Candidate for Mayor
I have a husband Greg, and two grown sons Cody and Tyler. Cody is a marine and Tyler’s in college. I have a dog named Gunner. He’s a lab pup that’s nine months old.
My husband and I own an auto part store. I’m also retired city employee.
I would probably never say I’m an expert on anything. You’re always learning something, so. I know quite a bit about firefighting. I know something about fishing because that’s what I grew up with. I’ve learned quite a bit about governing with this job.
The reason I’m running for mayor is, like a lot of people as an incumbent, there’s just jobs left to do. We were going down a great path with childcare and visitor industry task force and trying to figure out solutions for homelessness and public safety. And then COVID hit us. I want to be mayor to finish up getting us back on track from COVID and also to start getting to the projects that we had put aside.
Regarding COVID-19, at what point, or under what conditions do you think Juneau should fully reopen?
Looking at our mitigation strategies, which you can find our website at juneau.org, we do have a green level in which I believe it’s at 97% of the population can be vaccinated. So as soon as the vaccination can come out for the children, and they have time to get vaccinated, I think Juneau should fully reopen.
Do you think the pace of development and economic growth in Juneau is too fast, too slow or about right? Why?
I think the pace of development in Juneau and the economy, is about right for the economy, although we are still in the recovery phase. And for development, I like to see a little bit more development in regards to housing. But that will take some time and we’re working through that at the assembly level doing what we can to help with zoning and opening up other lands.
Since many of our votes on the Assembly are not 9-0, we often are dealing with colleagues that disagree with us. So I try to maintain a respectful environment on the Assembly, which is one of the reasons we use formal titles. And we just need to listen to each other, and try and see if we can come up to some kind of compromise. But sometimes we can’t and we just need to be respectful and realize we’re not always going to agree. But once the body makes a decision, that is the decision of the Assembly.
City-hired experts produced new hazard maps for avalanches and landslides — how should the city balance responsible development with the needs of community members already living there?
The assembly is just on informational phase of dealing with the maps for the avalanche and landslides. So we still have a bit to learn. It’s gonna be a tough balance because these properties are on private properties. And hopefully we’ll be able to help them come up with ideas for mitigation, challenges, but we’re probably not going to be able to do much for liability. As far as newer development, we should look twice at whether we allow any further developments in some of these severe or high zones.
Which parts of Juneau do you think are underserved by the city administration and what will you do about it?
I think one of the areas that we have recently discovered that we think is underserved is the Lemon Creek area, which is one of the reasons that we put in money for a Lemon Creek bike path. So we’ll continue to look at that area. We had promised them a park so we need to work on a park and some other projects that we could probably do there.

Raw data:
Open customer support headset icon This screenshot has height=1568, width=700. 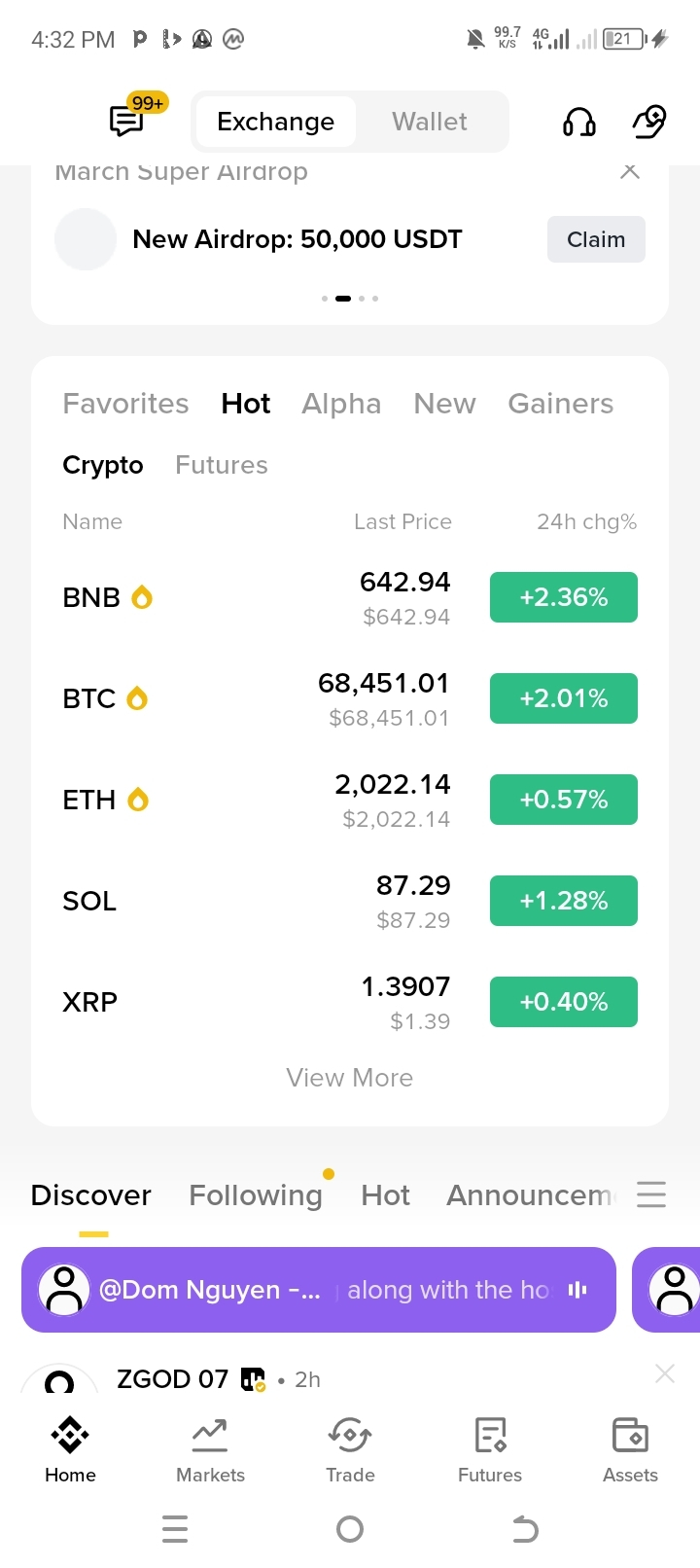[579, 122]
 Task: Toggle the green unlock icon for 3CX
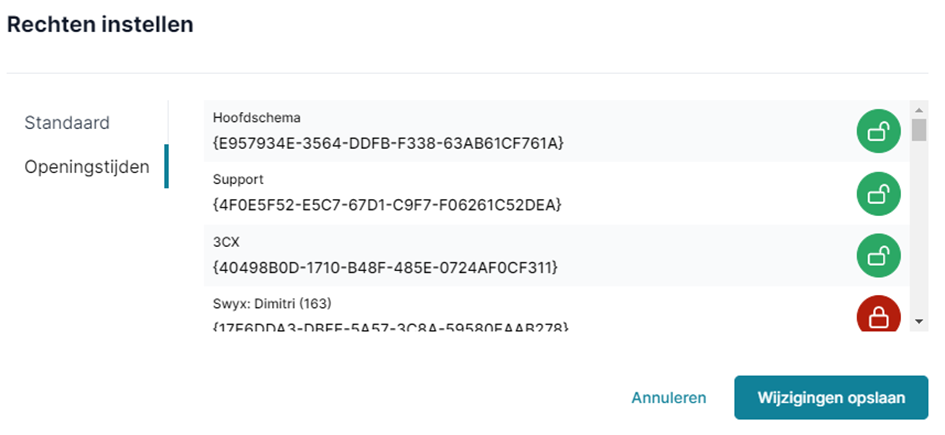coord(879,256)
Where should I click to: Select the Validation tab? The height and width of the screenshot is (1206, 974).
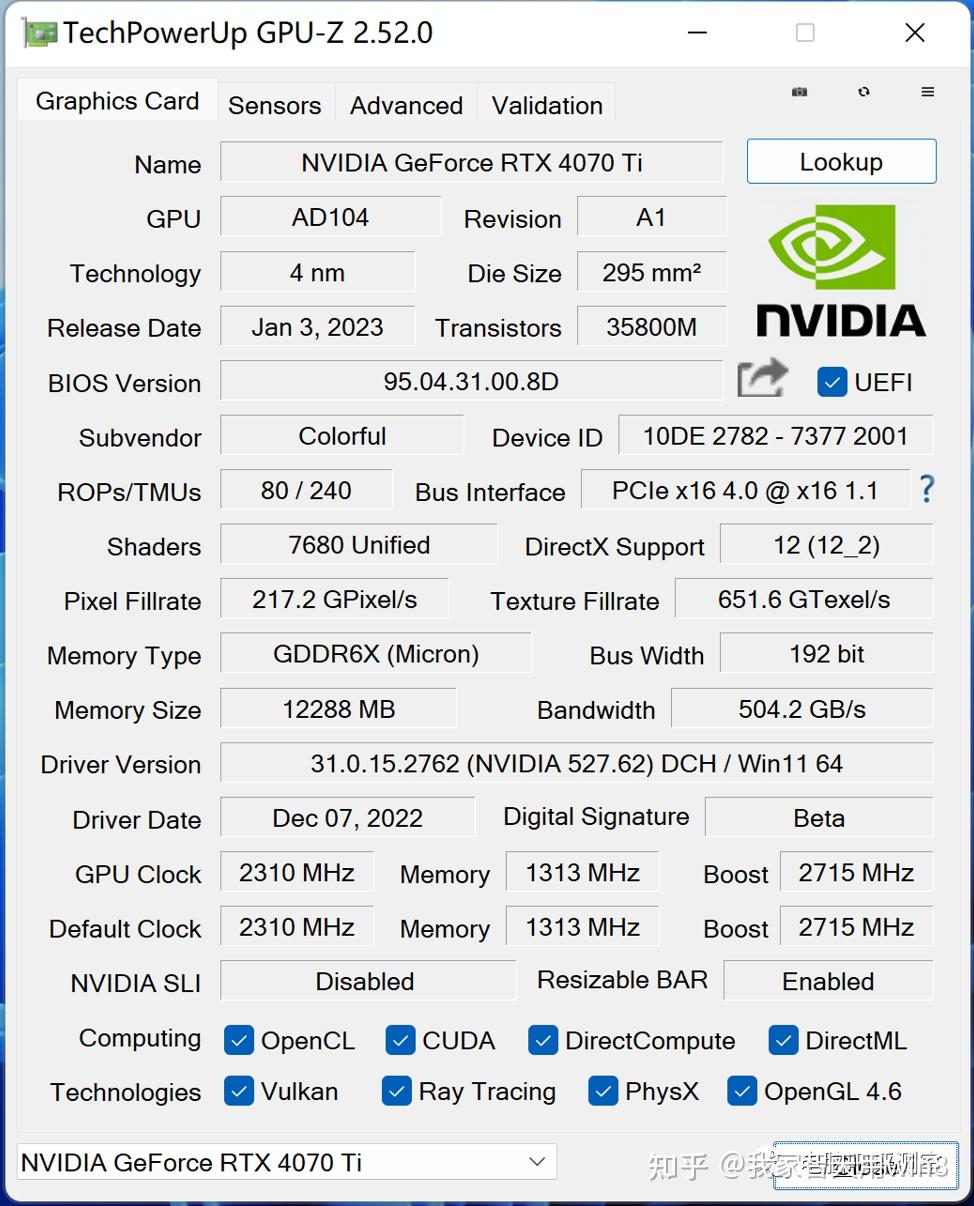point(546,104)
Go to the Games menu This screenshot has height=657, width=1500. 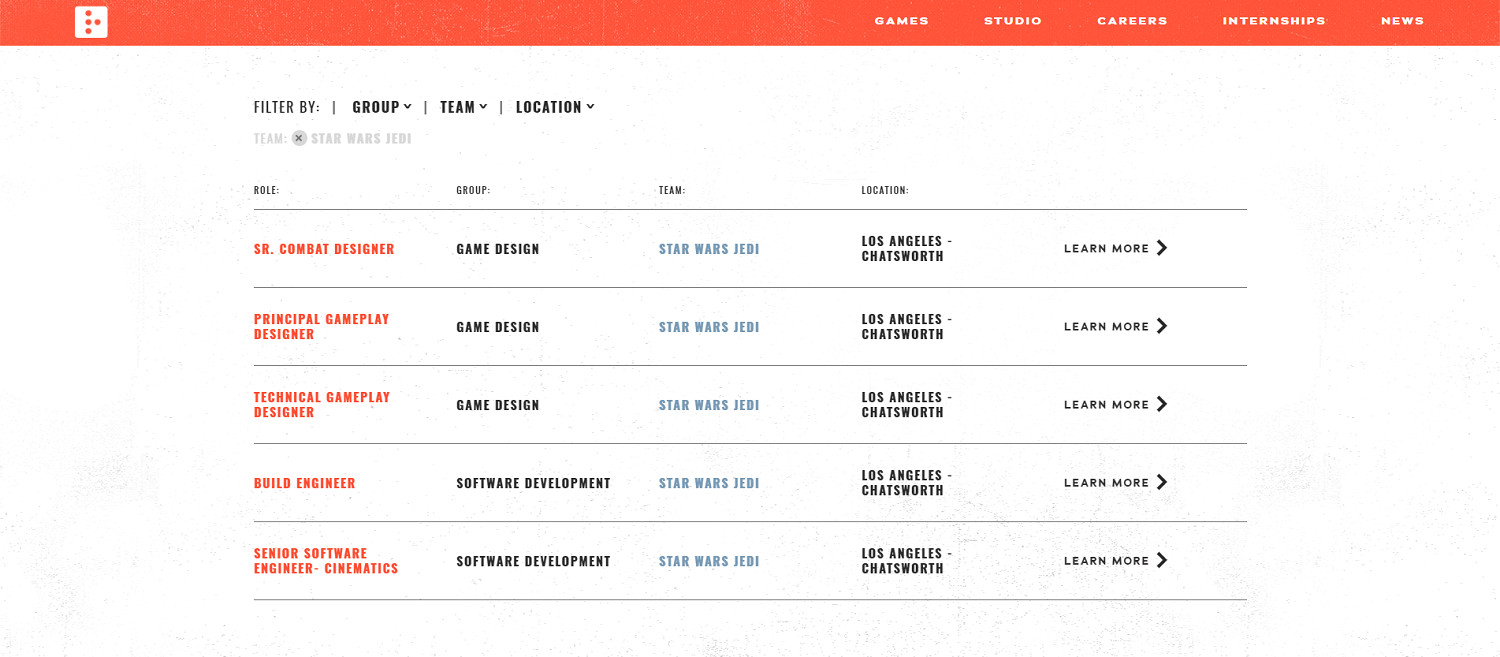point(901,21)
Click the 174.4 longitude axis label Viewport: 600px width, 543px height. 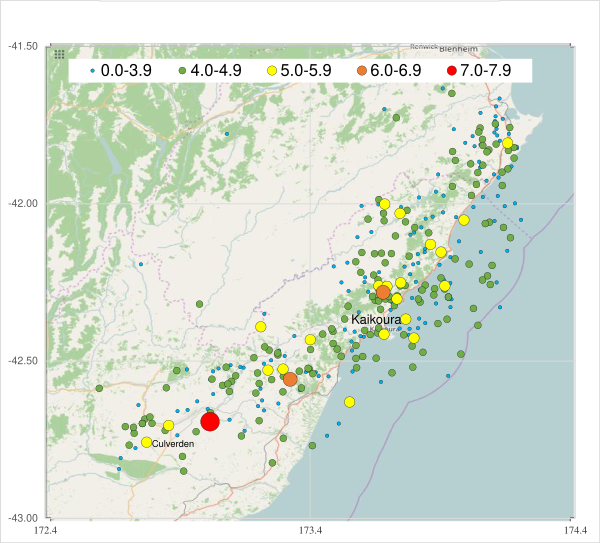(573, 529)
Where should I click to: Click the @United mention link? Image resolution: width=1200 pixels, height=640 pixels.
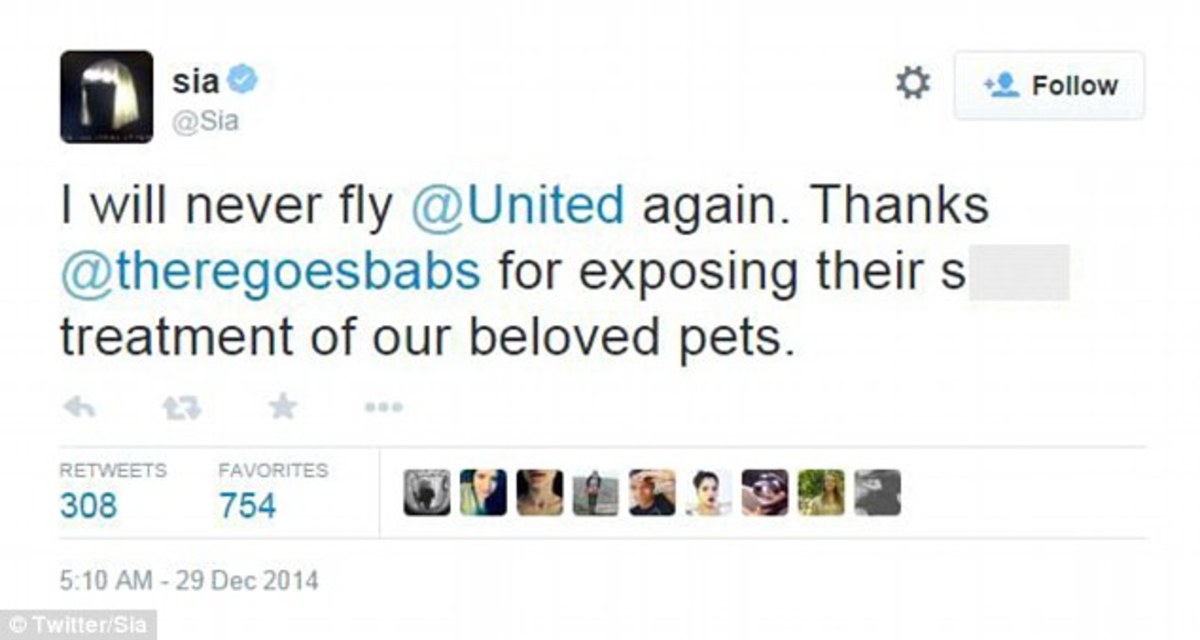(517, 205)
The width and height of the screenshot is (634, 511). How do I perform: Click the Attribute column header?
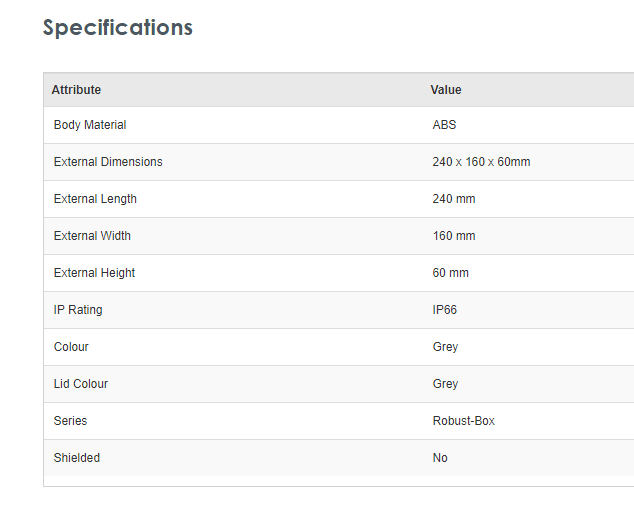click(76, 90)
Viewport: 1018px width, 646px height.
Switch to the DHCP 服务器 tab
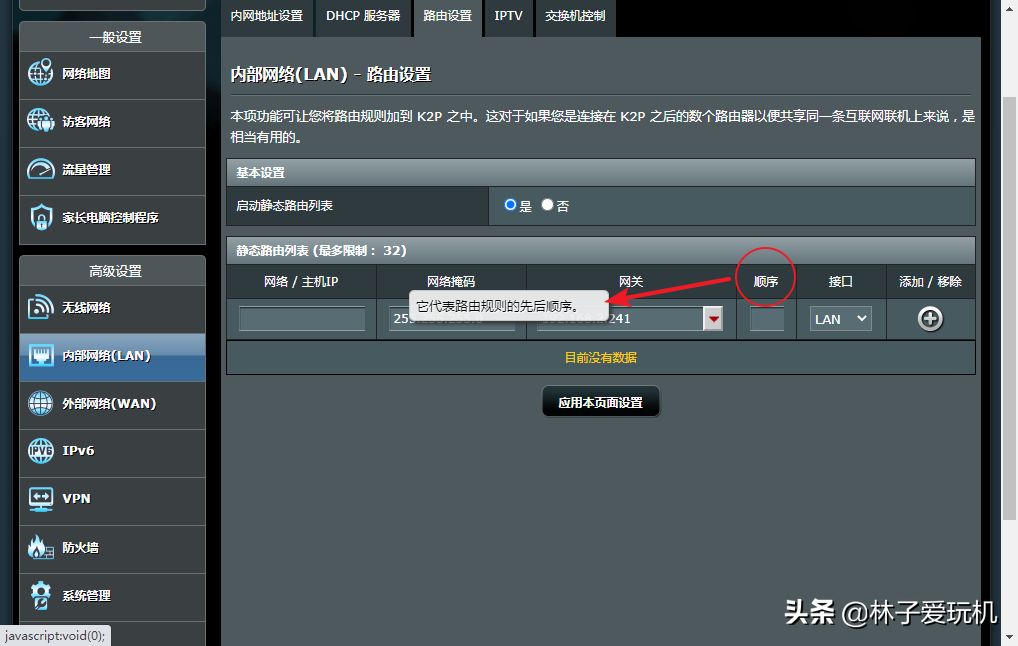coord(363,16)
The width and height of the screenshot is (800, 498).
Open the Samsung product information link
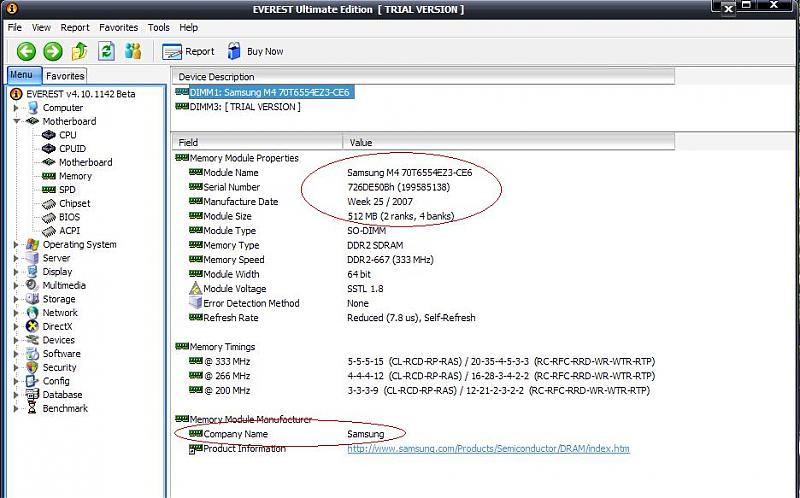(x=488, y=449)
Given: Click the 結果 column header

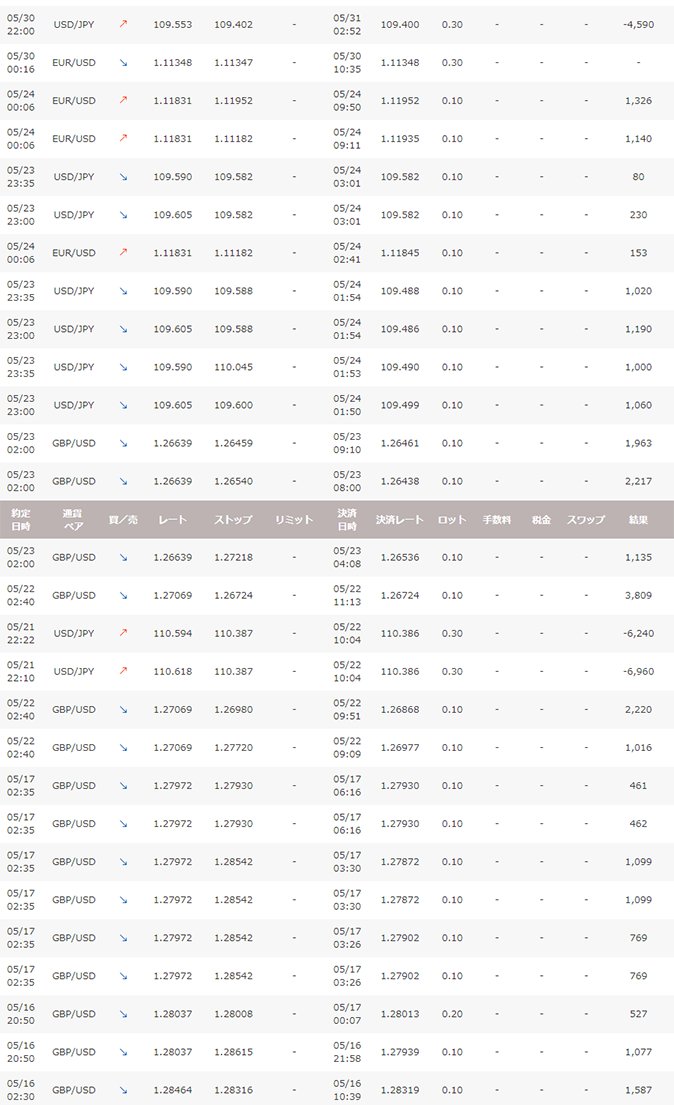Looking at the screenshot, I should 638,520.
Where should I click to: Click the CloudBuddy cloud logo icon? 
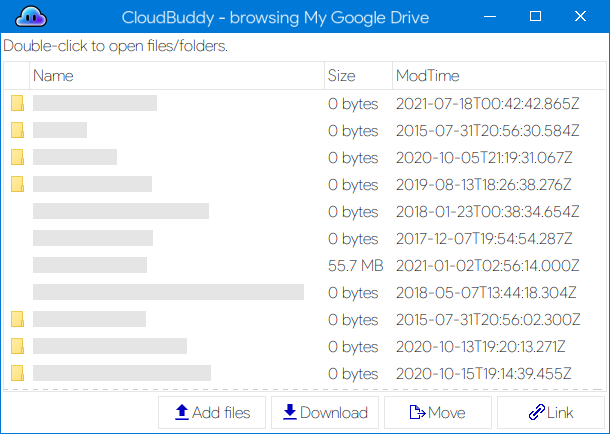click(x=31, y=17)
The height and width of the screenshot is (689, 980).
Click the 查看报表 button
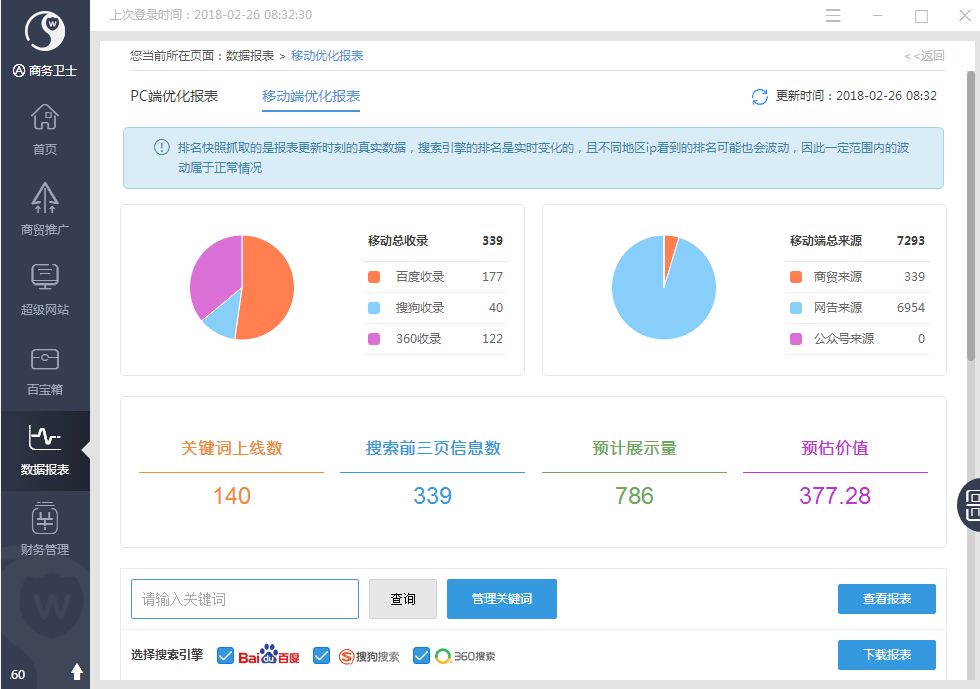pyautogui.click(x=887, y=599)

Task:
Edit the candidate interview, starting with "City-hired experts produced" and going on through "do about it?", and replace "landslides" with "mudslides" throughout that part. The records play no part in this.

Answer section:
City-hired experts produced new hazard maps for avalanches and mudslides — how should the city balance responsible development with the needs of community members already living there?
The assembly is just on informational phase of dealing with the maps for the avalanche and mudslides. So we still have a bit to learn. It’s gonna be a tough balance because these properties are on private properties. And hopefully we’ll be able to help them come up with ideas for mitigation, challenges, but we’re probably not going to be able to do much for liability. As far as newer development, we should look twice at whether we allow any further developments in some of these severe or high zones.
Which parts of Juneau do you think are underserved by the city administration and what will you do about it?